• What this task involves: Using the entries below, write out the line with "[The Bow Tie Duck home] (110, 2124)", the line with "[Back to Kitchen Tools] (20, 324)", and every line in between, exactly as each is written.
++++++++++++++++++++
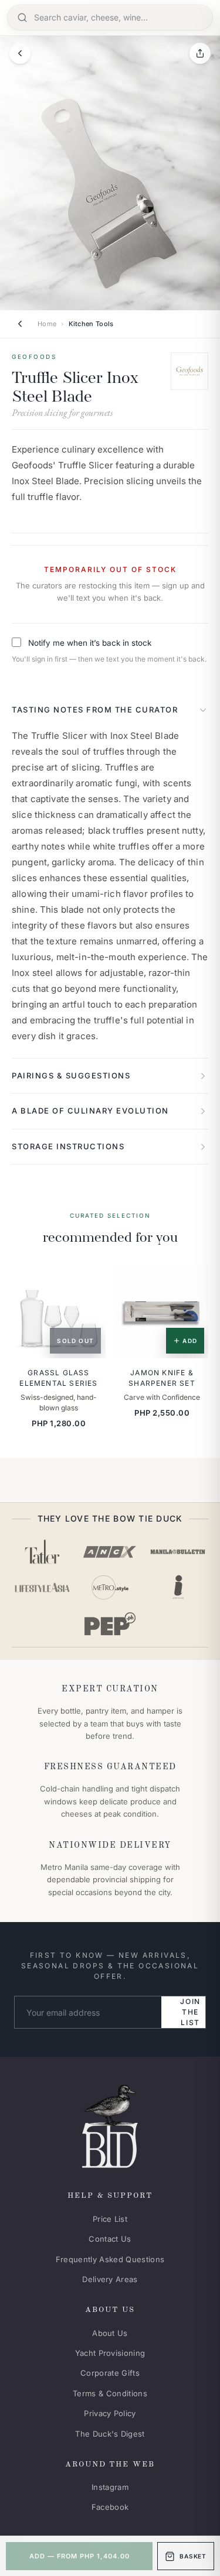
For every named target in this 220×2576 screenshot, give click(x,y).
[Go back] (20, 53)
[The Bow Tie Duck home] (110, 2124)
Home (47, 324)
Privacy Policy (110, 2413)
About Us (110, 2333)
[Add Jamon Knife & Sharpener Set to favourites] (192, 1282)
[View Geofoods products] (189, 371)
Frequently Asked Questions (110, 2259)
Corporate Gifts (110, 2373)
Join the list (190, 2012)
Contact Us (110, 2238)
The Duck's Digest (110, 2433)
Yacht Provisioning (110, 2353)
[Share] (200, 53)
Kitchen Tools (91, 324)
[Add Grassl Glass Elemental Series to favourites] (89, 1282)
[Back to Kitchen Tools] (20, 324)
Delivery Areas (110, 2279)
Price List (110, 2219)
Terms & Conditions (110, 2393)
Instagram (110, 2487)
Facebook (110, 2507)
++++++++++++++++++++
• Reply:
[The Bow Tie Duck home] (110, 2124)
Home (47, 324)
Privacy Policy (110, 2413)
About Us (110, 2333)
[Add Jamon Knife & Sharpener Set to favourites] (192, 1282)
[View Geofoods products] (189, 371)
Frequently Asked Questions (110, 2259)
Corporate Gifts (110, 2373)
Join the list (190, 2012)
Contact Us (110, 2238)
The Duck's Digest (110, 2433)
Yacht Provisioning (110, 2353)
[Share] (200, 53)
Kitchen Tools (91, 324)
[Add Grassl Glass Elemental Series to favourites] (89, 1282)
[Back to Kitchen Tools] (20, 324)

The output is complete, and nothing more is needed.